-- START SOURCE EXTRACT --

Equity securities.  Fair values for equity securities are based upon quoted market prices, where available. For equity securities that are not actively traded, estimated values are based on values of comparable issues or audited financial statements of the issuer.

Cash and short-term investments.  The carrying amounts reported in the balance sheet for these instruments approximate their fair values due to the relatively short time between the purchase of the instrument and its expected repayment or maturity.

Mortgage and other loans. The fair values of performing mortgage and other loans are estimated by discounting scheduled cash flows through the scheduled maturities of the loans, using interest rates currently being offered for similar loans to borrowers with similar credit ratings. Fair values for significant nonperforming loans are based on recent internal or external appraisals. If appraisals are not available, estimated cash flows are discounted using a rate commensurate with the risk associated with the estimated cash flows.  Assumptions regarding credit risk, cash flows, and discount rates are judgmentally determined using available market information and specific borrower information.

Policy Loans.  The carrying value of policy loans approximates fair values.

Derivatives. Fair values for index (call) options are based on counterparty market prices.  The counterparties use market standard valuation methodologies incorporating market inputs for volatility and risk free interest rates in arriving at a fair value for each option contract. Prices are monitored for reasonableness by the Company using analytical tools. There are no performance obligations related to the call options purchased to hedge the Company’s fixed-index life and annuity policy liabilities.

Life interest in Libbie Shearn Moody Trust.  The fair value of the life interest is estimated based on assumptions as to future distributions from the Trust over the life expectancy of Mr. Robert L. Moody, Chairman of the Board and Chief Executive Officer. These estimated cash flows were discounted at a rate consistent with uncertainties relating to the amount and timing of future cash distributions. However, the Company has limited the fair value to the maximum amount to be received from insurance proceeds in the event of Mr. Moody's premature death.

-- END SOURCE EXTRACT --

### EXERCISES
1 > In the fair value notes, what are the fair values for index (call) options based on?
2 > Pick up the fair value notes after their last paragraph and keep writing them.
The listing that comes next isn't needed for anything here.

-- START MATERIAL SHOWN --

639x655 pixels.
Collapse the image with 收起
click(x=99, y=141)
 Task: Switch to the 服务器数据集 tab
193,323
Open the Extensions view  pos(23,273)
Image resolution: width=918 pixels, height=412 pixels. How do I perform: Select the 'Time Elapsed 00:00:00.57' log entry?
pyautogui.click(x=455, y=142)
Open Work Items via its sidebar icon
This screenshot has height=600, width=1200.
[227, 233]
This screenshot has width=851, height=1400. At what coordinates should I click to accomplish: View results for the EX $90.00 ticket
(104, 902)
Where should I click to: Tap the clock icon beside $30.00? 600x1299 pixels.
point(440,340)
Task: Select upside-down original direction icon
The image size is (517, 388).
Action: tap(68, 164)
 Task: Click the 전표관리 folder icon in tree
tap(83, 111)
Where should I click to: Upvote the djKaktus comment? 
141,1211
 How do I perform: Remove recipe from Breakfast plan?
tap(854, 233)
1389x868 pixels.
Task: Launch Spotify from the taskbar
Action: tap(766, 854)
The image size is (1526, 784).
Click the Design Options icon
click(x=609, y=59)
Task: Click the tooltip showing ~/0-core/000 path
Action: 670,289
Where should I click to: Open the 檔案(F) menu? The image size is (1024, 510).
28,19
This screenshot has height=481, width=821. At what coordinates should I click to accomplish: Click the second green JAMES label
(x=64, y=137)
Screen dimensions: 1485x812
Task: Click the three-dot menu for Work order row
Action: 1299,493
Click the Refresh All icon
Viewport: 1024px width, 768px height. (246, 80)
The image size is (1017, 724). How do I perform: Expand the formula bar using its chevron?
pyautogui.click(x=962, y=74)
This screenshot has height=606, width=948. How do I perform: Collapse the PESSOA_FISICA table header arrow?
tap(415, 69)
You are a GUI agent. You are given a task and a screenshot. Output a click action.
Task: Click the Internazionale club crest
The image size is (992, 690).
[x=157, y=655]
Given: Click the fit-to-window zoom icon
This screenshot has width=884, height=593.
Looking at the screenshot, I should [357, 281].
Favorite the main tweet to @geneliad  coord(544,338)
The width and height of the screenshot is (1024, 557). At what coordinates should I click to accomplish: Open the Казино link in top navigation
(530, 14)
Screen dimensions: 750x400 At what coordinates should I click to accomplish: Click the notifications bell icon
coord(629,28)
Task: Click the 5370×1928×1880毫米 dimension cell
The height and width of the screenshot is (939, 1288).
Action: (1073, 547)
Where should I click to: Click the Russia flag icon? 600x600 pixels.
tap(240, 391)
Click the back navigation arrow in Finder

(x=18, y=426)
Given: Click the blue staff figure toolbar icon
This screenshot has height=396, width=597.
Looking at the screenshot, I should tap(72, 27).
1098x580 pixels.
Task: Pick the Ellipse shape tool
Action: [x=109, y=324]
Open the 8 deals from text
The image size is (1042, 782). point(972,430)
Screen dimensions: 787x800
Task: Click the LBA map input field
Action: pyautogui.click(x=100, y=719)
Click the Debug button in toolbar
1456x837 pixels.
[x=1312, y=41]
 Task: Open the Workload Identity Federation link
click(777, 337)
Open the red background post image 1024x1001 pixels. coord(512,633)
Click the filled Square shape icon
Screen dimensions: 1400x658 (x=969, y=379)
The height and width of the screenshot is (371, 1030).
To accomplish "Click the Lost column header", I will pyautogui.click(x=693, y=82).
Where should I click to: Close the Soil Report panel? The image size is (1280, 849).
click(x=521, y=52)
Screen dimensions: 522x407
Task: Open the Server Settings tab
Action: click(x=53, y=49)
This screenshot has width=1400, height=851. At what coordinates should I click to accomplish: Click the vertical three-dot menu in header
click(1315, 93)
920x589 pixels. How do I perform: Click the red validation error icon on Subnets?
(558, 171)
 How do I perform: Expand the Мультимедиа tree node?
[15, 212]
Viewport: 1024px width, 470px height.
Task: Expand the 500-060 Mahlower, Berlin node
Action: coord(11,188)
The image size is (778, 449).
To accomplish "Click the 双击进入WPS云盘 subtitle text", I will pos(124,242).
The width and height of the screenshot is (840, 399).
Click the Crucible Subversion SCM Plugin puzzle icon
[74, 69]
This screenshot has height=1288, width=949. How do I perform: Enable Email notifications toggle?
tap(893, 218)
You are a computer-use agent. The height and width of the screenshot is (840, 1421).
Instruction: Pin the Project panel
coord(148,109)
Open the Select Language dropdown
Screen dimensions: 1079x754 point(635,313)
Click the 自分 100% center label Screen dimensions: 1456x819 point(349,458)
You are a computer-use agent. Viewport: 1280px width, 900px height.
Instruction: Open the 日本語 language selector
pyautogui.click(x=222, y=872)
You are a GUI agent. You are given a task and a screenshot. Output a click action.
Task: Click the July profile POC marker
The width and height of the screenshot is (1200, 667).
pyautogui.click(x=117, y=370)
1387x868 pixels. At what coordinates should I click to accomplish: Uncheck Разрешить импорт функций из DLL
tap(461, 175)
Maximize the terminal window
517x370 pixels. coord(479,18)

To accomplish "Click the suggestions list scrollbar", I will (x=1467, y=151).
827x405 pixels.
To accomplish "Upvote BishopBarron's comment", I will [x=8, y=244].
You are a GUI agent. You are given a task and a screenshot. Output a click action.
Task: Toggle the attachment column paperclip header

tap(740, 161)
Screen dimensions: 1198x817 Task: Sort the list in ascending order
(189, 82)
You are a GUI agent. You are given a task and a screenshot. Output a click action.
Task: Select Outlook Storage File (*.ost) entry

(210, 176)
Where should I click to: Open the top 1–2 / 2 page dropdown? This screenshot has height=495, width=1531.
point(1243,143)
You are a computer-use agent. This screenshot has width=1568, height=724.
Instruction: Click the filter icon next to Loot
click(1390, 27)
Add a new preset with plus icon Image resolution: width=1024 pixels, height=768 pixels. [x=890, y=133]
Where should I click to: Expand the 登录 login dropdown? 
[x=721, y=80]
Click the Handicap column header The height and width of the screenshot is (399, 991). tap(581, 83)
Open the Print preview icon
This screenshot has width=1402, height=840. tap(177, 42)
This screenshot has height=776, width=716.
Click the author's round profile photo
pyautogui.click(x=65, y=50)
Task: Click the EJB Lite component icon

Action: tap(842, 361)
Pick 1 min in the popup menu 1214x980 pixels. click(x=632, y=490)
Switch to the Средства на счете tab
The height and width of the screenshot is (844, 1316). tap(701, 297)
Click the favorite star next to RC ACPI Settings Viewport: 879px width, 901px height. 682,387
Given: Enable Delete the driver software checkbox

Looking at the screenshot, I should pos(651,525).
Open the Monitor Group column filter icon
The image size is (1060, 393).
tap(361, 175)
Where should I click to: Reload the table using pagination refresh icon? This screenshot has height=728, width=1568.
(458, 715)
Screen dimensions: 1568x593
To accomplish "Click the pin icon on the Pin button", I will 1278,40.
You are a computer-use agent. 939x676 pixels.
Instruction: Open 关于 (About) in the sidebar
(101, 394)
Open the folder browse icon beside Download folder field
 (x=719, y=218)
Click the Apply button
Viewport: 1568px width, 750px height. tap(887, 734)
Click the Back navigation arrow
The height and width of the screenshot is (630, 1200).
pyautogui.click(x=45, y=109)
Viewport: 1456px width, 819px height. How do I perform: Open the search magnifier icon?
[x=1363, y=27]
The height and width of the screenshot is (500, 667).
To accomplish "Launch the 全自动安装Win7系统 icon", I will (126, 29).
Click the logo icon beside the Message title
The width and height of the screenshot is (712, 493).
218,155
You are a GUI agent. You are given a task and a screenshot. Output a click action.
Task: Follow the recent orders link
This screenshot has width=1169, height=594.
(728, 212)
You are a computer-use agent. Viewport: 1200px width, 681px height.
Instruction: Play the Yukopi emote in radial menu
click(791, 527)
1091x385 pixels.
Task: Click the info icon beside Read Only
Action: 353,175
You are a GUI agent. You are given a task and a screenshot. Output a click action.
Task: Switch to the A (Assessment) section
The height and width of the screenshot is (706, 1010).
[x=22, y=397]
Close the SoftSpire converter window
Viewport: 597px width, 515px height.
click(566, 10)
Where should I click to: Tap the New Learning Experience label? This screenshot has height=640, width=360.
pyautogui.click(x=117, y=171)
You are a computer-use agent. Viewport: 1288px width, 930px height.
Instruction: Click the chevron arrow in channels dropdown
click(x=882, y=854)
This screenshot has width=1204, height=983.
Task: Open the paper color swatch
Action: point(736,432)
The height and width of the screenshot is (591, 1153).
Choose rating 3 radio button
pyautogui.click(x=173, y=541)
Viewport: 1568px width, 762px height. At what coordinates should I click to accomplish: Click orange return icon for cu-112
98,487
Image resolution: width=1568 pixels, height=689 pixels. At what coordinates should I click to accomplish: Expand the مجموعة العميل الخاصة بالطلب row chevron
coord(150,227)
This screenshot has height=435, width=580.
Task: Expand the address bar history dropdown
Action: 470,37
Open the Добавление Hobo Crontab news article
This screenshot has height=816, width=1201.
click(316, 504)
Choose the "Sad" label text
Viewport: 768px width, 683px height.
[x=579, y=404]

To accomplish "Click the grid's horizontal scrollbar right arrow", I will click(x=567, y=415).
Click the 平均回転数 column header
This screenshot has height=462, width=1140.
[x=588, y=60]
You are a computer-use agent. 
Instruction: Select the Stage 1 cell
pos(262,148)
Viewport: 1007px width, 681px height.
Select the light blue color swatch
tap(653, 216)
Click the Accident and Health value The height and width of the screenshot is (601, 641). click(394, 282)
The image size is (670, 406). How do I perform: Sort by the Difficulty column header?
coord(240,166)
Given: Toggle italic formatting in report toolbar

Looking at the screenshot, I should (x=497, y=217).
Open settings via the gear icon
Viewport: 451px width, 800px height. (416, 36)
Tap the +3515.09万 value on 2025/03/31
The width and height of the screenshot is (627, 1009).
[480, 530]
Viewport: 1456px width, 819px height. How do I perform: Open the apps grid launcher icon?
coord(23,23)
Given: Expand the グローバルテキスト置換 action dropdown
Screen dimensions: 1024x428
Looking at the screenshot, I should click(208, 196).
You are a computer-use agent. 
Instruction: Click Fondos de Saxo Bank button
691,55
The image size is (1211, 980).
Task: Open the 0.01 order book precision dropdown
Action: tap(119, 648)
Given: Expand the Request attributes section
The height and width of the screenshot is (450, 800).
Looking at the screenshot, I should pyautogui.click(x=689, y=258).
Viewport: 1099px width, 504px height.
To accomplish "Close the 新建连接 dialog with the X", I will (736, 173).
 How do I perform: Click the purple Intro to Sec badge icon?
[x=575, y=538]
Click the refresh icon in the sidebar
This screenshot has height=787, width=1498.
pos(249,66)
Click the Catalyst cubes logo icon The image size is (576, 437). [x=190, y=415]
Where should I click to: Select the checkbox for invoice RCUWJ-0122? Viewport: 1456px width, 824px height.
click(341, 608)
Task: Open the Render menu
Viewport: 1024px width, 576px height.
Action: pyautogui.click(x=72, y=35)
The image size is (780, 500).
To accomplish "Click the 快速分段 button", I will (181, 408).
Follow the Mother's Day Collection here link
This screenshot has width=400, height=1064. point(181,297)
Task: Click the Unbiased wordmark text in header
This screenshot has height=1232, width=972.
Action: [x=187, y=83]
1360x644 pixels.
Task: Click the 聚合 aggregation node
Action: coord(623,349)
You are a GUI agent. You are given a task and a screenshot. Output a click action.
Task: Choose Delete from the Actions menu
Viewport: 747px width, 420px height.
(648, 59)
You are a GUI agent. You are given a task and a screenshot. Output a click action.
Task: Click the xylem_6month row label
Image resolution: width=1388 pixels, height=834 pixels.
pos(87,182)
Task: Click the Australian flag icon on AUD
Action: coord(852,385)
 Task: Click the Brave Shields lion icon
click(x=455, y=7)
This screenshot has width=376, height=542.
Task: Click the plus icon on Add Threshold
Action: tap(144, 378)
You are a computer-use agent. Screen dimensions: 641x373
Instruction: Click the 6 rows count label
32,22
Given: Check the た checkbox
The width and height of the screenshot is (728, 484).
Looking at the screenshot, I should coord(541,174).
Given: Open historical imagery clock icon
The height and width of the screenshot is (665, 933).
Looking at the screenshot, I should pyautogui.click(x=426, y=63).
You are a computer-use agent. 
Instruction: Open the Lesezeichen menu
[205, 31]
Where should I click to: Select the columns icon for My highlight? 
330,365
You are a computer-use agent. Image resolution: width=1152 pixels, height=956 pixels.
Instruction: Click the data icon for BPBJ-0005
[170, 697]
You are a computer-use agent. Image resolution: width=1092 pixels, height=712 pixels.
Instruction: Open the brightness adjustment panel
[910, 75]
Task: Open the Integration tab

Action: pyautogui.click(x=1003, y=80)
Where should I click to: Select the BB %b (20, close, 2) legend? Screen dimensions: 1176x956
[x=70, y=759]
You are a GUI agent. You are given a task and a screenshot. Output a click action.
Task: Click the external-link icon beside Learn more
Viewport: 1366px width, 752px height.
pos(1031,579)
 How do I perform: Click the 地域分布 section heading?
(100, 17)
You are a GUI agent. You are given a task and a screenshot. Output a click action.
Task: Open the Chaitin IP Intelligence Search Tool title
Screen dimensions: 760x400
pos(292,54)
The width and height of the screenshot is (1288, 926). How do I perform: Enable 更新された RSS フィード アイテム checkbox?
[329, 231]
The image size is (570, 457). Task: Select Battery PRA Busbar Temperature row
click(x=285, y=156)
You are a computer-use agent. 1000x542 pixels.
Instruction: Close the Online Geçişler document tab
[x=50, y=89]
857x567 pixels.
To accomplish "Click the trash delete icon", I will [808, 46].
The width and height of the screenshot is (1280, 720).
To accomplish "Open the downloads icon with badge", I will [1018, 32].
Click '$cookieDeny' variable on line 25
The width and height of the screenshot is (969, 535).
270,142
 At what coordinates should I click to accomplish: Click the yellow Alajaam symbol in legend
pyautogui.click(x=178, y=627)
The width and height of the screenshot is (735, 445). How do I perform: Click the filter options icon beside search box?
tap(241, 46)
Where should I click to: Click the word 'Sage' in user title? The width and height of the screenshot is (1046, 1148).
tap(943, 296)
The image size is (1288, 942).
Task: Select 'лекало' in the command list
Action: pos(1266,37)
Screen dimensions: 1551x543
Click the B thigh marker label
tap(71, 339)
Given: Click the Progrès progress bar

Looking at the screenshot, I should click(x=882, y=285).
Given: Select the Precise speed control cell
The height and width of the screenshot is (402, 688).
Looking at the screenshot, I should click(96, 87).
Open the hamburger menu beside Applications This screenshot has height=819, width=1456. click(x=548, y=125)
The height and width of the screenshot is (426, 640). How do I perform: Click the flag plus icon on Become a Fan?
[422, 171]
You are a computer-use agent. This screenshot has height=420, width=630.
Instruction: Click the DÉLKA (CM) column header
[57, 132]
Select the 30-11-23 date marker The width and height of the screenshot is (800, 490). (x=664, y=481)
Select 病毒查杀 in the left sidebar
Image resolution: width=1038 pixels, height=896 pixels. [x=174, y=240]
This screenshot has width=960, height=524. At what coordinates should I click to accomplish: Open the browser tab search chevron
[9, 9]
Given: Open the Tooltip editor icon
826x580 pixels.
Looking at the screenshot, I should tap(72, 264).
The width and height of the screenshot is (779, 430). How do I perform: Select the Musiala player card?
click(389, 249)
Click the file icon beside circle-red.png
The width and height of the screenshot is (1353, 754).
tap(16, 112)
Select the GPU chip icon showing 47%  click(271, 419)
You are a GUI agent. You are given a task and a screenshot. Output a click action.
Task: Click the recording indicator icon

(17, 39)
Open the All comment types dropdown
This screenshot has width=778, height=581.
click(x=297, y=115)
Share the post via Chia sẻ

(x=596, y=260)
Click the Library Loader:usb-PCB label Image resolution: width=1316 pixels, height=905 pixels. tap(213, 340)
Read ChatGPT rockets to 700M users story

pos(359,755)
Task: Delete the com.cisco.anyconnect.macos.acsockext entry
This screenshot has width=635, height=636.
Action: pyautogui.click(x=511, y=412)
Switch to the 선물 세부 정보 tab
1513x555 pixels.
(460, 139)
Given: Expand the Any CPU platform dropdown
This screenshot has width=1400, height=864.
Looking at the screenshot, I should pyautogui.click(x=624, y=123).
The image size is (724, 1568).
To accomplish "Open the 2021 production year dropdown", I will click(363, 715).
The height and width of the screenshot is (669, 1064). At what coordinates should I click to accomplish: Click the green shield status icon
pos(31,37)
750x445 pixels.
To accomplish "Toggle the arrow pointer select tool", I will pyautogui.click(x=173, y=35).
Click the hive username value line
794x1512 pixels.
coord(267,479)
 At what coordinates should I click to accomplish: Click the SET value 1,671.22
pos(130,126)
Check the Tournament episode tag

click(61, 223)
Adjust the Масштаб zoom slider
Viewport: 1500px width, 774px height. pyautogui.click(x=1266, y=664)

-- END MATERIAL SHOWN --

### RESPONSES PER TASK
1 > Counterparty market prices.

2 >
Annuity and supplemental contracts.  Fair values for the Company's insurance contracts other than annuity contracts are not required to be disclosed. This includes the Company's traditional and universal life products. Fair values for immediate annuities without mortality features are based on the discounted future estimated cash flows using current market interest rates for similar maturities.  Fair values for deferred annuities, including fixed-indexed annuities, are determined using estimated projected future cash flows discounted at the rate that would be required to transfer the liability in an orderly transaction.  The fair values of liabilities under all insurance contracts are taken into consideration in the Company's overall management of interest rate risk, which minimizes exposure to changing interest rates through the matching of investment maturities with amounts due under insurance and annuity contracts.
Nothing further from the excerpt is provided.